La Corte de Santiago desestimó la acción constitucional, al no advertir ilegalidad alguna en el proceder del Ministerio Público, toda vez que el expediente fue incautado en cumplimiento de una orden expedida por un Juzgado de Garantía en el marco de una investigación penal que incide en un proceso actualmente en curso y que se encuentra ad portas de juicio oral, en el que el aludido proceso va a ser invocado como prueba.

La Corte Suprema revocó la sentencia, para lo cual tuvo en consideración, en primer lugar, que “más allá de la efectividad de la circunstancia que el expediente incautado sea el objeto material de uno de los delitos que le fue imputado al actor en sede penal -falsificación- y que actualmente tal investigación se encuentre ad portas de la audiencia de juicio ante el Cuarto Tribunal de Juicio Oral en lo Penal de Santiago, lo relevante es que no existe impedimento alguno para que la custodia del expediente sea regularizada por el ente persecutor, toda vez que nada impide que aquél sea compulsado por el Ministerio Público, certificando la identidad de las copias íntegras del mismo, y estas sean remitidas al referido tribunal civil para la prosecución de la causa hasta su conclusión.”

Luego, el fallo señala que “si bien, en una primera mirada, pudiera pensarse que la retención del referido expediente en nada puede relacionarse con un eventual impedimento de la realización de una actividad económica, lo cierto es que se trata de un procedimiento en que se declaró la quiebra de una sociedad en que el actor tiene participación; en consecuencia, la paralización de ese proceso por más de cuatro años, indudablemente puede perturbar el ejercicio de las actividades económicas de los socios de la empresa sometido al procedimiento de liquidación de bienes.”

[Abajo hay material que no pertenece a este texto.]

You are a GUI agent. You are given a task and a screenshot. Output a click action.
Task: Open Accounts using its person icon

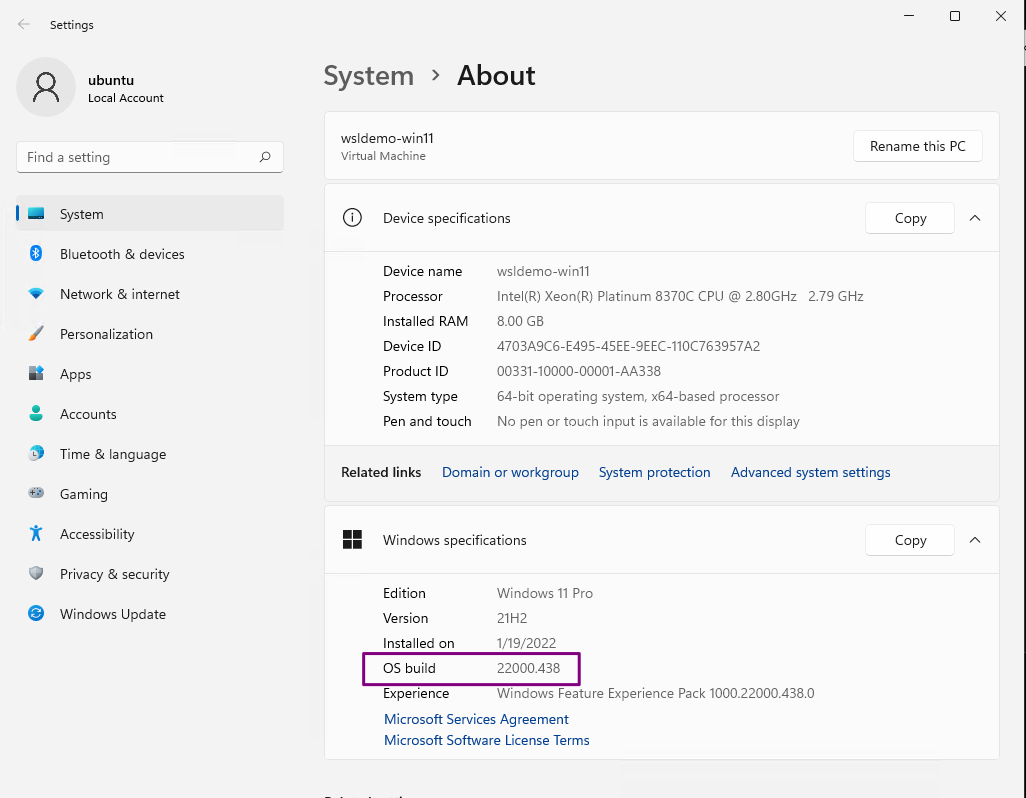pyautogui.click(x=36, y=414)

Concluye la sentencia señalando que “la interpretación armónica de la garantía constitucional consagrada en el artículo 19 N°21 de la Carta Fundamental impone tal criterio, siendo inadmisible que los derechos garantizados en nuestra Constitución sean ignorados por los órganos de la Administración, sólo por falta de coordinación, tornándose en arbitraria la indiferencia del órgano persecutor en la solución de la problemática que aqueja al actor, la que, como se ha analizado, tiene una solución factible que, en caso alguno, entorpecerá el ejercicio de sus funciones.”

En definitiva, el máximo Tribunal revocó la sentencia, y acogió la acción deducida únicamente en cuanto ordena al Ministerio Público sacar copia íntegra del expediente Rol N°1048-1991, del Décimo Tercer Juzgado Civil de Santiago, certificando su identidad e integridad, remitiendo estas compulsas al referido tribunal civil, manteniendo en su poder el expediente original hasta que esté debidamente concluida la causa penal RUC N°1600298279-3.

La sentencia fue acordada con el voto en contra de los Ministros Mauricio Silva y Diego Simpértigue, quienes fueron del parecer de confirmar el fallo en alzada en virtud de sus propios fundamentos.